▸ Provided text:

* * * * * * *

India's Refusal to Admit U.S. Religious Freedom Watchdog Seen As Attempt to Hide ‘Crimes’ Against Religious Minorities

By Patrick Goodenough | March 8, 2016 | 4:23 AM EST

President Obama meets with Indian Prime Minister Narendra Modi during the U.N. climate change conference near Paris, France on November 30, 2015. (AP Photo)

( – India’s refusal to admit a delegation from a U.S. religious freedom watchdog is an attempt to hide its “crimes” against religious minorities from the world, a Sikh advocacy group declared after the Indian government questioned the legal standing of an outside body to judge India’s record.

“India is once again trying to hide its crimes from the world,” Sikhs for Justice said on its website. “The Indians think if they refuse entry to international observers of religious freedoms, the world will never know the way they are trying to exterminate minorities.”

“But this isn’t the 80s and 90s,” the U.S.-based group continued. “Today there are a million different ways information gets out and today the Sikh nation is a lot stronger in the free world than ever before.”

The U.S. Commission on International Religious Freedom (USCIRF) on Thursday expressed disappointment about not being able to secure visas for a long-planned visit to the country, which was to have begun on Friday.

“As a pluralistic, non-sectarian, and democratic state, and a close partner of the United States, India should have the confidence to allow our visit,” said the commission’s chairman, Robert George.

* * * * * * *

▸ Information shown:

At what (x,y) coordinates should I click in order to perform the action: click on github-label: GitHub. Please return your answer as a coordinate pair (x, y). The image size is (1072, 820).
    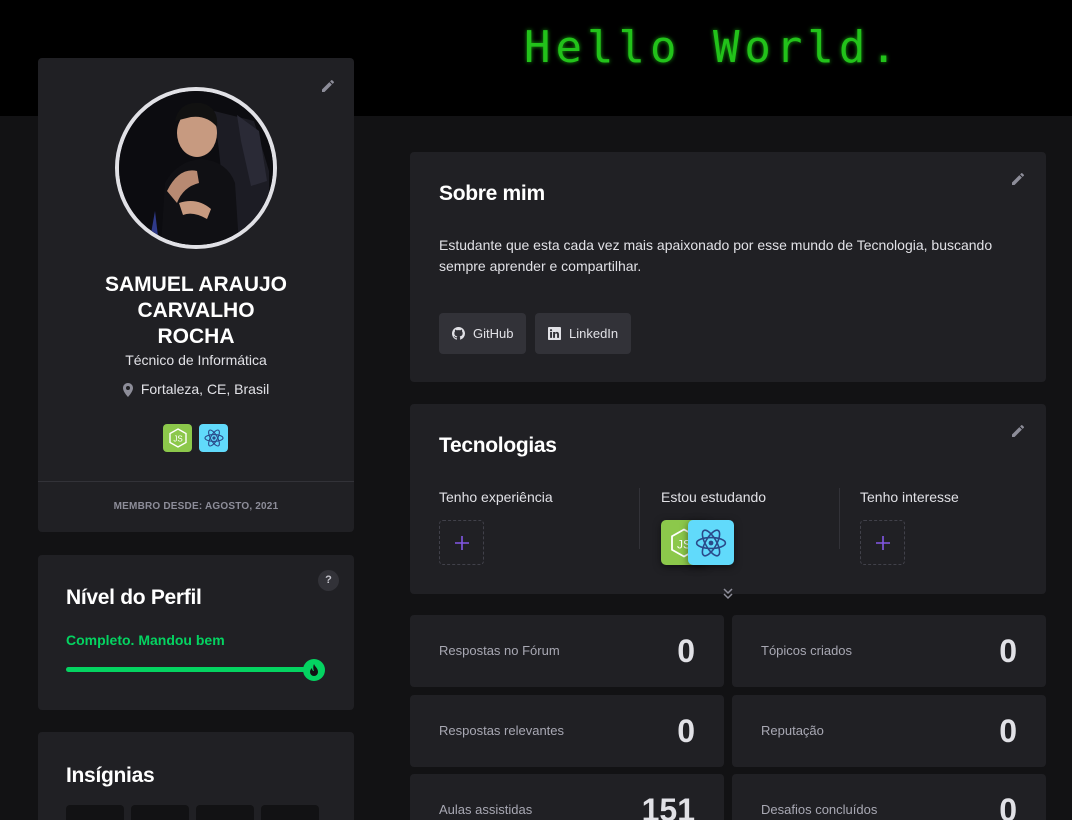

* * * * * * *

▸ Tasks for this exercise:
1. According to the article on India's refusal to admit the U.S. religious freedom commission, why does Sikhs for Justice say that "this isn't the 80s and 90s"? Answer in one to three sentences.
2. Using the article on India's refusal to admit the U.S. religious freedom commission, mark each statement yes or no, and quote the words of the article that decide it:
(a) The commission's visit was scheduled to begin on a Friday.
(b) Sikhs for Justice is based in India.
(c) The Indian government questioned whether an outside body had the legal standing to judge India's record.
3. Take the article on India's refusal to admit the U.S. religious freedom commission further, starting after its last sentence.

▸ Responses to the exercise:
1. The group says that today there are a million different ways for information to get out. It also says the Sikh nation is a lot stronger in the free world than ever before. Because of this, India can no longer hide what is done to minorities by keeping observers out.

2.
(a) Yes: "which was to have begun on Friday."
(b) No: "the U.S.-based group continued."
(c) Yes: "the Indian government questioned the legal standing of an outside body to judge India’s record."

3.
Noting that even countries with some of the worst religious freedom records – such as Pakistan, China and Saudi Arabia – have allowed such visits, George said, “one would expect that the Indian government would allow for more transparency than have these nations, and would welcome the opportunity to convey its views directly to USCIRF.”

The Indian Embassy in Washington said in response there had been no change in the government policy regarding such visits.

“India is a vibrant pluralistic society founded on strong democratic principles,” it said in a statement. “The Indian Constitution guarantees fundamental rights to all its citizens including the right to freedom of religion. We do not see the locus standi [legal standing to contest an issue] of a foreign entity like USCIRF to pass its judgment and comment on the state of Indian citizens’ constitutionally protected rights.”

State Department spokesman John Kirby on Monday called India’s stance disappointing.

“We support the work of the commission,” he said. “More critically, we support the idea behind the commission, which is about religious freedom, the freedom to worship or to not worship, and that’s a central, underpinning principle and tenet here.”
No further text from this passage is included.